What the task requires » Find the line with "Task: Change latitude direction N dropdown" in the entries below. Repeat it, every following line, and the line with "Click Build Your", exactly and with nothing added.

Records supplied »
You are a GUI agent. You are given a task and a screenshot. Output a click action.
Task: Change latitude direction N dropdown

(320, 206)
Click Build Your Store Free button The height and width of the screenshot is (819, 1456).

---

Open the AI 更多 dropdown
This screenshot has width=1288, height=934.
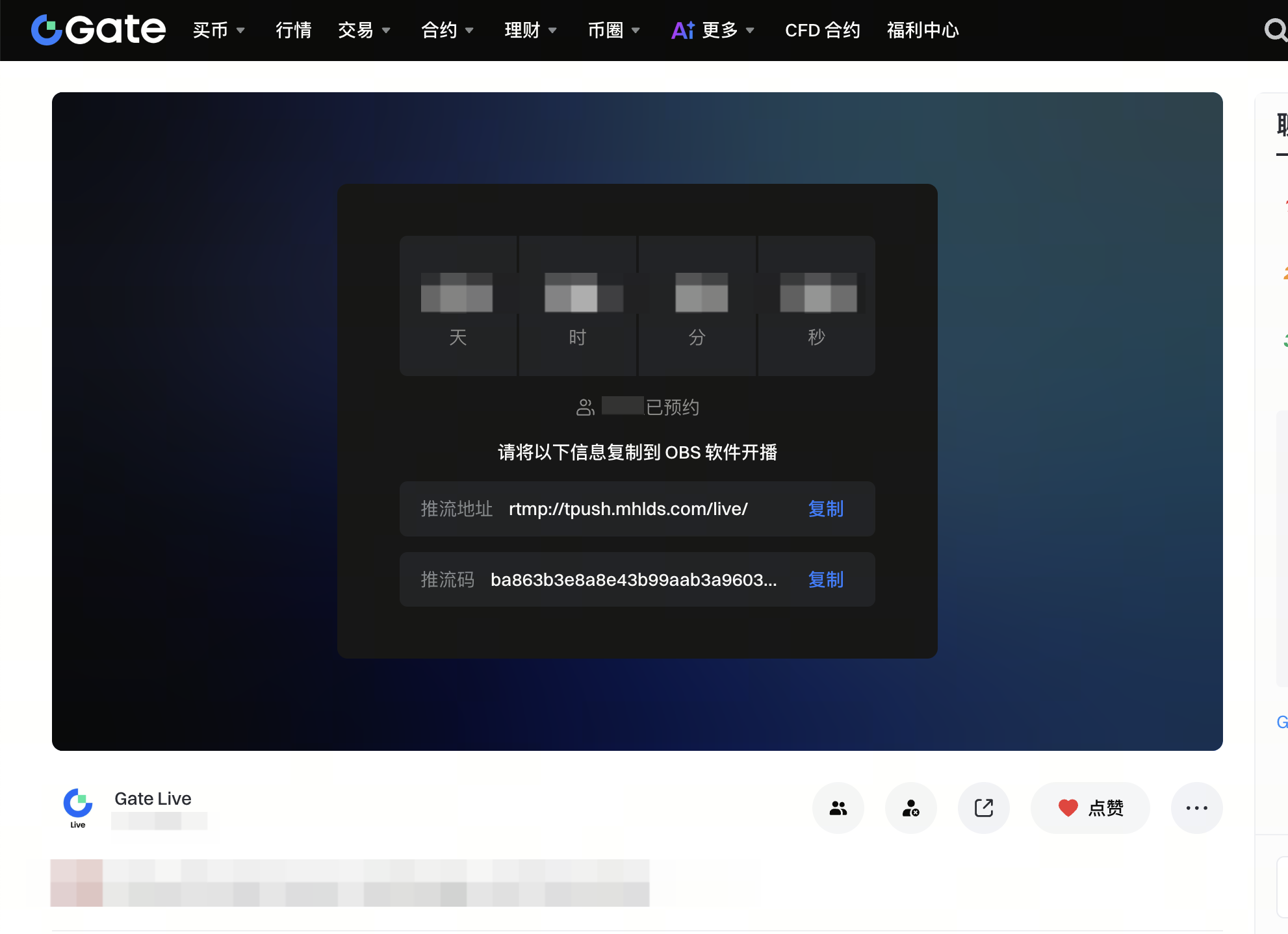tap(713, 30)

Exercise output »
Task: Change latitude direction N dropdown

(320, 206)
Click Build Your Store Free button The height and width of the screenshot is (819, 1456).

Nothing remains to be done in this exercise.